$X \sim \operatorname{Exp}(1/2), Y \sim \operatorname{Exp}(1) $ they are independent. find $E[Y|Z], V[Y|Z]$ where $Z = -1$ if $X < Y$ and $0$ otherwise.
$\displaystyle P(Y\le y \mid Z = 1) = \frac{P(Y \le y, X < Y) }{P(X < Y)}$.
$\displaystyle P(X < Y) = \frac{1/2}{1/2+1} = \frac{1}{3}$
The other case would be similar.
The problem is trying to find $P(Y \le y, X < Y) $ and the other case.
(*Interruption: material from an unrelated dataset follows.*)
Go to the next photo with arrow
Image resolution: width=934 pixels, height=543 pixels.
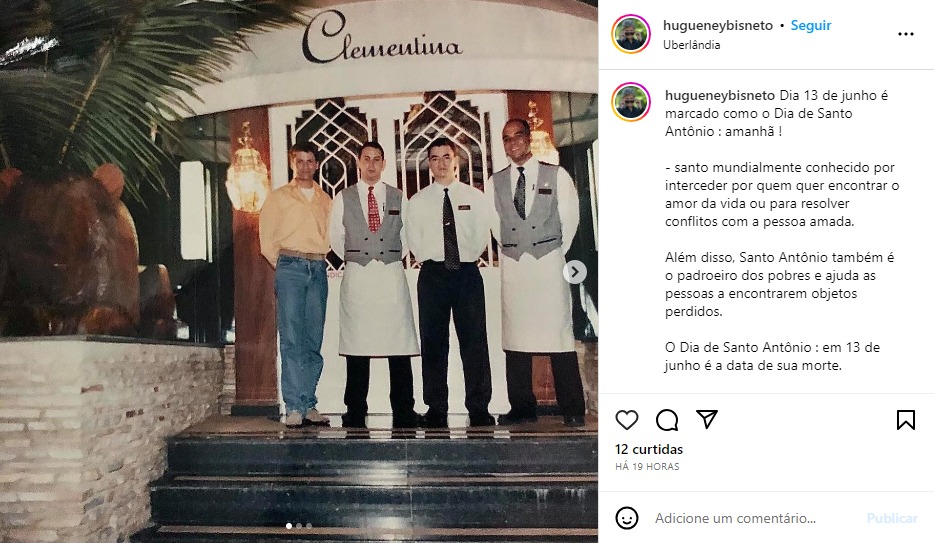(x=575, y=272)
$\displaystyle E[Y\mid Z] = \int_0^\infty y \bigg (\frac{P(Y \le y, X<Y)}{1/3} + \frac{P(Y \le y, X\ge Y)}{2/3}\bigg ) dy$
As you also found,
\begin{align} P(X<Y)&=\iint\mathbf1_{x<y}f_X(x)f_Y(y)\,\mathrm{d}x\,\mathrm{d}y \\&=\frac12\iint\mathbf1_{0<x<y}\,e^{-x/2}e^{-y}\,\mathrm{d}x\,\mathrm{d}y \\&=\frac12\int_0^\infty e^{-y}\left(\int_0^y e^{-x/2}\,\mathrm{d}x \right) \mathrm{d}y \\&=\frac13 \end{align}
For the conditional expectation, proceed as
\begin{align} E\,[Y\mid Z=-1]&=E\,[Y\mid X<Y] \\&=\frac{E\,[Y\mathbf1_{X<Y}]}{P(X<Y)} \\&=3\iint y\mathbf1_{x<y}f_X(x)f_Y(y)\,\mathrm{d}x\,\mathrm{d}y \\&=\frac32\iint y\mathbf1_{0<x<y}\,e^{-x/2}e^{-y}\,\mathrm{d}x\,\mathrm{d}y \\&=\frac32\int_0^\infty y e^{-y}\left(\int_0^y e^{-x/2}\,\mathrm{d}x\right)\mathrm{d}y \\&=\frac53 \end{align}
You can find $E\,[Y\mid Z=0]$ similarly.
Or if you want you can use the law of total expectation:
$$E\,[Y]=E\,[Y\mid Z=-1]P(Z=-1)+E\,[Y\mid Z=0]P(Z=0)$$
So you have $$1=\frac53\cdot\frac13+E\,[Y\mid Z=0]\cdot\frac23$$
That is, $$E\,[Y\mid Z=0]=\frac23$$
Combining the two expectations we have $$E\,[Y\mid Z=z]=\frac23-z\quad,\,z\in\{0,-1\}$$
So your answer should say $$\color{green}{E\,[Y\mid Z]=\frac23-Z}$$
I would do the same for $E\,[Y^2\mid Z]$ and hence find $\operatorname{Var}[Y\mid Z]=E\,[Y^2\mid Z]-(E\,[Y\mid Z])^2$.